> **What to produce**
Nothing should be dropped or changed: copy every line of the listing.

BEGIN Material to process

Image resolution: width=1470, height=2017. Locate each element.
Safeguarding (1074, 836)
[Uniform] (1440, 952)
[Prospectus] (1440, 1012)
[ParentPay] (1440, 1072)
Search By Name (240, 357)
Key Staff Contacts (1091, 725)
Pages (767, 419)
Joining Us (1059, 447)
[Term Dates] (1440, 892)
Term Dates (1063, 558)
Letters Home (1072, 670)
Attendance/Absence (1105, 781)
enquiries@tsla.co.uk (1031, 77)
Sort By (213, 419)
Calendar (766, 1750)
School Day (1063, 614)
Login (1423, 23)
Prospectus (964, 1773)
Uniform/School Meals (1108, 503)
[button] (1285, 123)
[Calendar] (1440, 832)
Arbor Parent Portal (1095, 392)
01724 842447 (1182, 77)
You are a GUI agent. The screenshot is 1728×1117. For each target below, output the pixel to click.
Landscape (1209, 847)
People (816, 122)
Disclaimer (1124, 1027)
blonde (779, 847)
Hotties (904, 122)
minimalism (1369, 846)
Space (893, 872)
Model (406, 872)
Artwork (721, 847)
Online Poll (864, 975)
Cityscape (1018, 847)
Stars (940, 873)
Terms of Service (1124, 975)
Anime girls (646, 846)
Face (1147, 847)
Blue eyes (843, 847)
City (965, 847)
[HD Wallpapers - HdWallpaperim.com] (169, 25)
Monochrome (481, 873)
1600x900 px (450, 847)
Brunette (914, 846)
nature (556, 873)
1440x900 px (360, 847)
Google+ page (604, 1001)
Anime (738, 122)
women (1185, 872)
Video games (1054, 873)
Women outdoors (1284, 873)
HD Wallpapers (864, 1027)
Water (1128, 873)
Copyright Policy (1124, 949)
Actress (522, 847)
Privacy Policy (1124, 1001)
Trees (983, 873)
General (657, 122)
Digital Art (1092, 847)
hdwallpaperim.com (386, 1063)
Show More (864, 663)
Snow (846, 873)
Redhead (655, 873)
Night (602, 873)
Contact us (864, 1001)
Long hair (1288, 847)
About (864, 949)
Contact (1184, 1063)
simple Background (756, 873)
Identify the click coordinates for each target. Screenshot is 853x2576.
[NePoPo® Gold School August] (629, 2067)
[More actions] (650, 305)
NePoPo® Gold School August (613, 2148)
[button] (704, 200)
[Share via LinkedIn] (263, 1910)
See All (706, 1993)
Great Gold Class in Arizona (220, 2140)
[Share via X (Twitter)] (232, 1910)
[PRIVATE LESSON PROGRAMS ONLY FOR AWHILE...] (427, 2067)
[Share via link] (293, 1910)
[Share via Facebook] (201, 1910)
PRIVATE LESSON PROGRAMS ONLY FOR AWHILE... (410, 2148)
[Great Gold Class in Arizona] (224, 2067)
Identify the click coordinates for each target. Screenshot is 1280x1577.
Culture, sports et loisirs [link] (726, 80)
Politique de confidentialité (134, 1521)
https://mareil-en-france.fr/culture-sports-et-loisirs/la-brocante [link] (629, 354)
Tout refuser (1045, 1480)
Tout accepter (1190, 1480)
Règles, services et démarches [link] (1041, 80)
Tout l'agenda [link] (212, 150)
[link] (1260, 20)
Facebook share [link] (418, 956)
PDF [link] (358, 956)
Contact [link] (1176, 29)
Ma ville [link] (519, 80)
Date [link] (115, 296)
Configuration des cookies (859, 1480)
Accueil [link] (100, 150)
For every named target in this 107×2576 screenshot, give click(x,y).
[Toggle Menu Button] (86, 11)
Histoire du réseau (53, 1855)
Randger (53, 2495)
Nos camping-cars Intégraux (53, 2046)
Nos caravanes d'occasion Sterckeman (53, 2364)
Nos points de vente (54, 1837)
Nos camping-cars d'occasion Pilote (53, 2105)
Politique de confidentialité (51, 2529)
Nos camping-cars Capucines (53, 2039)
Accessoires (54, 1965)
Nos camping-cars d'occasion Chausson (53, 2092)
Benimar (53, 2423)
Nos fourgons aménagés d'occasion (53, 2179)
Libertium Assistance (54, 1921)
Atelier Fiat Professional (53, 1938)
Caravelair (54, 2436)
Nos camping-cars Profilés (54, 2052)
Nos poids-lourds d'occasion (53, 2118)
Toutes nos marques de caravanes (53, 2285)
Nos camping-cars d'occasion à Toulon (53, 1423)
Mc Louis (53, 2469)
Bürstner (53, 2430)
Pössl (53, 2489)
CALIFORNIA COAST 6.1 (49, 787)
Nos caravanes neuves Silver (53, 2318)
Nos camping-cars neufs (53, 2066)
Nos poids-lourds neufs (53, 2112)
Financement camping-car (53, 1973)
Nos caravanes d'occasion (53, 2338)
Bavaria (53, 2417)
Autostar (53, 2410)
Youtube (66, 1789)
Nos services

END Material to process

> **Exercise answer**
Image resolution: width=1470, height=2017. Locate each element.
Safeguarding (1074, 836)
[Uniform] (1440, 952)
[Prospectus] (1440, 1012)
[ParentPay] (1440, 1072)
Search By Name (240, 357)
Key Staff Contacts (1091, 725)
Pages (767, 419)
Joining Us (1059, 447)
[Term Dates] (1440, 892)
Term Dates (1063, 558)
Letters Home (1072, 670)
Attendance/Absence (1105, 781)
enquiries@tsla.co.uk (1031, 77)
Sort By (213, 419)
Calendar (766, 1750)
School Day (1063, 614)
Login (1423, 23)
Prospectus (964, 1773)
Uniform/School Meals (1108, 503)
[button] (1285, 123)
[Calendar] (1440, 832)
Arbor Parent Portal (1095, 392)
01724 842447 (1182, 77)
You are a GUI agent. The screenshot is 1728×1117. For each target below, output the pixel to click.
Landscape (1209, 847)
People (816, 122)
Disclaimer (1124, 1027)
blonde (779, 847)
Hotties (904, 122)
minimalism (1369, 846)
Space (893, 872)
Model (406, 872)
Artwork (721, 847)
Online Poll (864, 975)
Cityscape (1018, 847)
Stars (940, 873)
Terms of Service (1124, 975)
Anime girls (646, 846)
Face (1147, 847)
Blue eyes (843, 847)
City (965, 847)
[HD Wallpapers - HdWallpaperim.com] (169, 25)
Monochrome (481, 873)
1600x900 px (450, 847)
Brunette (914, 846)
nature (556, 873)
1440x900 px (360, 847)
Google+ page (604, 1001)
Anime (738, 122)
women (1185, 872)
Video games (1054, 873)
Women outdoors (1284, 873)
HD Wallpapers (864, 1027)
Water (1128, 873)
Copyright Policy (1124, 949)
Actress (522, 847)
Privacy Policy (1124, 1001)
Trees (983, 873)
General (657, 122)
Digital Art (1092, 847)
hdwallpaperim.com (386, 1063)
Show More (864, 663)
Snow (846, 873)
Redhead (655, 873)
Night (602, 873)
Contact us (864, 1001)
Long hair (1288, 847)
About (864, 949)
Contact (1184, 1063)
simple Background (756, 873)
Identify the click coordinates for each target. Screenshot is 853x2576.
[NePoPo® Gold School August] (629, 2067)
[More actions] (650, 305)
NePoPo® Gold School August (613, 2148)
[button] (704, 200)
[Share via LinkedIn] (263, 1910)
See All (706, 1993)
Great Gold Class in Arizona (220, 2140)
[Share via X (Twitter)] (232, 1910)
[PRIVATE LESSON PROGRAMS ONLY FOR AWHILE...] (427, 2067)
[Share via link] (293, 1910)
[Share via Facebook] (201, 1910)
PRIVATE LESSON PROGRAMS ONLY FOR AWHILE... (410, 2148)
[Great Gold Class in Arizona] (224, 2067)
Identify the click coordinates for each target. Screenshot is 1280x1577.
Culture, sports et loisirs [link] (726, 80)
Politique de confidentialité (134, 1521)
https://mareil-en-france.fr/culture-sports-et-loisirs/la-brocante [link] (629, 354)
Tout refuser (1045, 1480)
Tout accepter (1190, 1480)
Règles, services et démarches [link] (1041, 80)
Tout l'agenda [link] (212, 150)
[link] (1260, 20)
Facebook share [link] (418, 956)
PDF [link] (358, 956)
Contact [link] (1176, 29)
Ma ville [link] (519, 80)
Date [link] (115, 296)
Configuration des cookies (859, 1480)
Accueil [link] (100, 150)
For every named target in this 107×2576 screenshot, give click(x,y).
[Toggle Menu Button] (86, 11)
Histoire du réseau (53, 1855)
Randger (53, 2495)
Nos camping-cars Intégraux (53, 2046)
Nos caravanes d'occasion Sterckeman (53, 2364)
Nos points de vente (54, 1837)
Nos camping-cars d'occasion Pilote (53, 2105)
Politique de confidentialité (51, 2529)
Nos camping-cars Capucines (53, 2039)
Accessoires (54, 1965)
Nos camping-cars d'occasion Chausson (53, 2092)
Benimar (53, 2423)
Nos fourgons aménagés d'occasion (53, 2179)
Libertium Assistance (54, 1921)
Atelier Fiat Professional (53, 1938)
Caravelair (54, 2436)
Nos camping-cars Profilés (54, 2052)
Nos poids-lourds d'occasion (53, 2118)
Toutes nos marques de caravanes (53, 2285)
Nos camping-cars d'occasion à Toulon (53, 1423)
Mc Louis (53, 2469)
Bürstner (53, 2430)
Pössl (53, 2489)
CALIFORNIA COAST 6.1 (49, 787)
Nos caravanes neuves Silver (53, 2318)
Nos camping-cars neufs (53, 2066)
Nos poids-lourds neufs (53, 2112)
Financement camping-car (53, 1973)
Nos caravanes d'occasion (53, 2338)
Bavaria (53, 2417)
Autostar (53, 2410)
Youtube (66, 1789)
Nos services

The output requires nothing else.